FRAGMENTO PROPORCIONADO:
Tenemos una pequeña cocina en la tercera planta del departamento, donde está mi despacho, la cual se utiliza para dos cosas. La primera viene siendo lo convencional para una cocina, que es preparar té o café. Hay una nespresso, con un batidor de leche que tiene una costra de mierda la cual intenté despegar durante los primeros días, pero viendo que era imposible y que el resto de compañeros que batían allí la leche y se la bebían, sobrevivían al procedimiento, empecé a hacer lo mismo con idénticos resultados.
La segunda función de la cocina es muy curiosa. Cuando alguien quiere decirte algo personal, en vez de ir a tu despacho, se queda apostado detrás de su puerta (a veces durante horas) esperando a que te levantes a hacerte un café y es en esos 2m2 de sala donde te hace llegar sus inquietudes.
La semana pasada, por ejemplo, fui abordada por el japonés. Empezó preguntándome si me había traído comida, a lo que no le contesté claramente impregnada como estoy del egoísmo teutón por los alimentos, y acabó confesándome que se encuentra solo y que nadie le habla. Como no puedo ver sufrir a nadie, ni aunque sea japonés, me he ido algunos días a comer con él.

SECCIÓN DE DATOS:

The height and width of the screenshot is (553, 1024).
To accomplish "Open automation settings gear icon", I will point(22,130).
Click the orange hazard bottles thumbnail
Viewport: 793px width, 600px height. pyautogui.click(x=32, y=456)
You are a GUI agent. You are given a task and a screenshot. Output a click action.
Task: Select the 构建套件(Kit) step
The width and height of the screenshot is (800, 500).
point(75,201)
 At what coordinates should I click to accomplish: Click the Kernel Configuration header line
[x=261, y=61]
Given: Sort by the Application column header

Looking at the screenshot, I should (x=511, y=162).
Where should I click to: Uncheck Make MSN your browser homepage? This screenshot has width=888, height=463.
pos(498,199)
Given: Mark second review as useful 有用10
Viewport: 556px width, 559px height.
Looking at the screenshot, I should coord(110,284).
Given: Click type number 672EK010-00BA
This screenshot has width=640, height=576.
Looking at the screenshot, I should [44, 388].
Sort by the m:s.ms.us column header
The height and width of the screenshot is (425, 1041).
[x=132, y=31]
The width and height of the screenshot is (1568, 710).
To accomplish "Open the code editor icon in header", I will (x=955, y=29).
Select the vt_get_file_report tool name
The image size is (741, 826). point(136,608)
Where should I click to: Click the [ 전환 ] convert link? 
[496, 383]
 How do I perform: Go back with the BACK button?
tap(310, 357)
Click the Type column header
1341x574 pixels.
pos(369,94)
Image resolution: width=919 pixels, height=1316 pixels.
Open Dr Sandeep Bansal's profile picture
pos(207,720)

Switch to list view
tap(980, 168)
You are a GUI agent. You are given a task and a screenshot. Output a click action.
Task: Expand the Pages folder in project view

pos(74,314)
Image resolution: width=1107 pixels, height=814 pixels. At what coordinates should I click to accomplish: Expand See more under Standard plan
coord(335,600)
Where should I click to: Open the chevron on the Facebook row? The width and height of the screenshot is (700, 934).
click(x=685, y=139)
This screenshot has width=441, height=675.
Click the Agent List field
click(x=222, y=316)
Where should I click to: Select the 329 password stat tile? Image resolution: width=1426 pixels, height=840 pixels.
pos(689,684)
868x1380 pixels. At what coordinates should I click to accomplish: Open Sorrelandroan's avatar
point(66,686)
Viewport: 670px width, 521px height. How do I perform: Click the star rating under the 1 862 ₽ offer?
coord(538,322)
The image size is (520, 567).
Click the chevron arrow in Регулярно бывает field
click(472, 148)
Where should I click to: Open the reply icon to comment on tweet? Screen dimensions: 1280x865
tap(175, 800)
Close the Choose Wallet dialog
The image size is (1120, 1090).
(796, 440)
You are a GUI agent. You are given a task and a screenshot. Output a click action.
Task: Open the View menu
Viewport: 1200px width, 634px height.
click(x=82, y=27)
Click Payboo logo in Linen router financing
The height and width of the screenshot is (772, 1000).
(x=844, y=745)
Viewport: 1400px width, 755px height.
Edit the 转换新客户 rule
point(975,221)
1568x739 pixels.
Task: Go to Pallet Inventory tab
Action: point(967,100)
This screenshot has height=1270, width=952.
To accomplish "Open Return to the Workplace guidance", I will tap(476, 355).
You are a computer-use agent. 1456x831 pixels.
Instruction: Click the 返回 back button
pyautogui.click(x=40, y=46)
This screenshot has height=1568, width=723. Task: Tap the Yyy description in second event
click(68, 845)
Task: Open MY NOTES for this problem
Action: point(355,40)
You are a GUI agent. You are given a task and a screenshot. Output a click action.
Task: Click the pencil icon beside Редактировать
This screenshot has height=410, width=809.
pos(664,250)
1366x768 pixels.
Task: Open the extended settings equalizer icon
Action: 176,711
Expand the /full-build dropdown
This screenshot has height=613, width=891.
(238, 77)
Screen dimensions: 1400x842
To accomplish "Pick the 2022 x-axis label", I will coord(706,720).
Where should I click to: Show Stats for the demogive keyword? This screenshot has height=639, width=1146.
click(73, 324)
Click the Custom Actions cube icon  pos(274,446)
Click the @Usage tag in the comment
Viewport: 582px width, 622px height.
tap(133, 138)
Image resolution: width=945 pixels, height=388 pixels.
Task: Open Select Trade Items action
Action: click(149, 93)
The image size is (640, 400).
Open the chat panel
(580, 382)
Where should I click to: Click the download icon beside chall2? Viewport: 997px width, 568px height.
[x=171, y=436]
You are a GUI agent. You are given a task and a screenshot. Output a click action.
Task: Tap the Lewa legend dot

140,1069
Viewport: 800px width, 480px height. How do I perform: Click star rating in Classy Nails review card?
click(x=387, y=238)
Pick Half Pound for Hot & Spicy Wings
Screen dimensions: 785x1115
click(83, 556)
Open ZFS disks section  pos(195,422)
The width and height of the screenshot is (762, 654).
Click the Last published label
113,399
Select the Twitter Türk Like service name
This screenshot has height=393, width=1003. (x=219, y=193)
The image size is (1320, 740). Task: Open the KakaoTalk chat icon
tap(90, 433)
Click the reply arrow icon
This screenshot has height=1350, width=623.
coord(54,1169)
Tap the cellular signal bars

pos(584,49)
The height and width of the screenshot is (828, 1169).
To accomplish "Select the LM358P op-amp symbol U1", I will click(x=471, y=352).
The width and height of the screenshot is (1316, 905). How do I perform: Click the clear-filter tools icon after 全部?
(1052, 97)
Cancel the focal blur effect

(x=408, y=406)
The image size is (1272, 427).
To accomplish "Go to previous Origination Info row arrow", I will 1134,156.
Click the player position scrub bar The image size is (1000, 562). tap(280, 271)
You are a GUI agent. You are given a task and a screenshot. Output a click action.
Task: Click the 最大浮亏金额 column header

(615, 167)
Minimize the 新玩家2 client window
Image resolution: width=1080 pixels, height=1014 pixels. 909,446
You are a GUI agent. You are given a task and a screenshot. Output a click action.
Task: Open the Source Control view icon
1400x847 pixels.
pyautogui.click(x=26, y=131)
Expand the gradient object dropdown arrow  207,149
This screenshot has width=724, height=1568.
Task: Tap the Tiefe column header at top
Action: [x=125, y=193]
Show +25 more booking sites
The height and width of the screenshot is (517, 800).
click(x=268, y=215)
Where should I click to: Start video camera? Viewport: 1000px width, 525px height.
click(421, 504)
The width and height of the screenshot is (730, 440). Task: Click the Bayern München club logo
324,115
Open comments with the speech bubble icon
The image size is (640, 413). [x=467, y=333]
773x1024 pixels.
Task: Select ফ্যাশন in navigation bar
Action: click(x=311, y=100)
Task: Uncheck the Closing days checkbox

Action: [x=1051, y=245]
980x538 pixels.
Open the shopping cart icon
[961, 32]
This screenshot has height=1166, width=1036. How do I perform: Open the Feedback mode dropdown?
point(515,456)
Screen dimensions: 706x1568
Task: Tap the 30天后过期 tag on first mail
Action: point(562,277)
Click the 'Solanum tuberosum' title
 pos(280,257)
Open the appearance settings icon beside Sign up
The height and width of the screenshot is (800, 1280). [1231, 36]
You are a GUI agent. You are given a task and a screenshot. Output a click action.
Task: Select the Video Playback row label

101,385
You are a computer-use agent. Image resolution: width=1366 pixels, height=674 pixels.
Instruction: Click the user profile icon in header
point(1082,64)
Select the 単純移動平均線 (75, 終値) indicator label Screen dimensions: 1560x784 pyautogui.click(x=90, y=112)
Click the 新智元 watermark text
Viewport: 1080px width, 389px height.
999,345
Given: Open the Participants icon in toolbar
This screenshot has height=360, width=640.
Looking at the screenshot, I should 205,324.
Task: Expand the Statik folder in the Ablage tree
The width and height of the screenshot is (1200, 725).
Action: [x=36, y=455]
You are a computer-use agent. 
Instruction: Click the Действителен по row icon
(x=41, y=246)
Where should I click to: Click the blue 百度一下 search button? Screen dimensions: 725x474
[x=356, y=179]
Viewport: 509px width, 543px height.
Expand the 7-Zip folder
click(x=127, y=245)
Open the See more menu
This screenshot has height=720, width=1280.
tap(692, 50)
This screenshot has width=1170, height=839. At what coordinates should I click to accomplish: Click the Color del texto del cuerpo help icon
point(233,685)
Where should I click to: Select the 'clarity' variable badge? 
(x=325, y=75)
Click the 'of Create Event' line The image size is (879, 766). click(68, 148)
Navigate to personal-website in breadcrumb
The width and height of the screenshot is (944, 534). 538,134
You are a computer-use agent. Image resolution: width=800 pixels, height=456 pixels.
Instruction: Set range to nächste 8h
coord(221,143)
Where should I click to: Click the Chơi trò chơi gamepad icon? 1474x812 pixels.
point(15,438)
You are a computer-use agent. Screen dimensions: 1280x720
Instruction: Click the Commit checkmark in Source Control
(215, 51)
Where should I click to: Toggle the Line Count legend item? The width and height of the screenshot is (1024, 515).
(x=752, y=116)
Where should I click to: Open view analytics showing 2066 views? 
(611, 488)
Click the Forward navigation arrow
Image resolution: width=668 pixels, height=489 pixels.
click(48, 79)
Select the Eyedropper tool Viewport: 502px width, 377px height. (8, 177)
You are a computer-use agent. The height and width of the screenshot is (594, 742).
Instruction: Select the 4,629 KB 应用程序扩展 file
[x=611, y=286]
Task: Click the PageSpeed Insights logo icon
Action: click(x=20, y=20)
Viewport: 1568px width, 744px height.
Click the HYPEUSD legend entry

QUÉ HACER:
1. Según el texto sobre la cocina del departamento, ¿por qué empezó la persona que narra a usar el batidor de leche con costra? Explícalo en una a tres frases.
2. En el texto sobre la cocina del departamento, ¿en qué planta se encuentra la cocina?
3. Prosigue el texto sobre la cocina del departamento a partir de su última frase.
Los registros proceden de otra fuente.

RESPUESTAS DEL EJERCICIO:
1. Intentó despegar la costra durante los primeros días, pero vio que era imposible. Además, comprobó que los compañeros que batían allí la leche y se la bebían sobrevivían al procedimiento, así que empezó a hacer lo mismo.

2. En la tercera planta del departamento.

3.
El primer día que salimos a comer, eligió un sitio de comida rápida tailandesa y durante la comida me contó que está aquí con su hija de 6 años que es hiperactiva y con su mujer cuya ocupación desde hace 5 meses es chatear con las amigas en Japón. En mitad de la comida empezó a sudar con gruesas gotas que le caían por la mandíbula y aún no se si es por su situación familiar (imaginaros la niña dando saltos y la mujer con el chat), por el picante de la comida o por el trabajo que le cuesta hablar en inglés.
Hoy por ejemplo de repente desapareció y el turco y yo buscábamos alarmados en la plaza pensando que una alcantarilla se lo había tragado, cuando le vimos salir del supermercado. ¿Pensáis que dio alguna explicación? No.

Esta semana tengo una cena. Mi jefe ha decidido organizar una cenita en Nuremberg este jueves a la que vendrá entre otros también mi compañero Christian que es vegetariano. Esta tarde me le encontré en el tren de camino a casa y estuvimos hablando para elegir el sitio. Decididamente, Christian y yo somos un experimento. No hay ninguna duda. Resulta que él apenas conoce sitios para cenar y al único que ha ido es a un restaurante ayurvédico, que yo sabía de la medicina y de los masajes pero no de los restaurantes. Le he explicado en el trayecto Erlangen-Fürth las maravillas de la cocina peruana y creo que le he convencido de las excelencias del ceviche. Ahora se trata de encontrar un peruano auténtico, porque aquí lo típico es que si en la puerta pone restaurante italiano (a modo de ejemplo), el dueño es francés, el cocinero indio y da gracias si saben que en Italia se come pasta.  Me veo cenando el jueves un bocadillo en bolsa de papel en la plaza.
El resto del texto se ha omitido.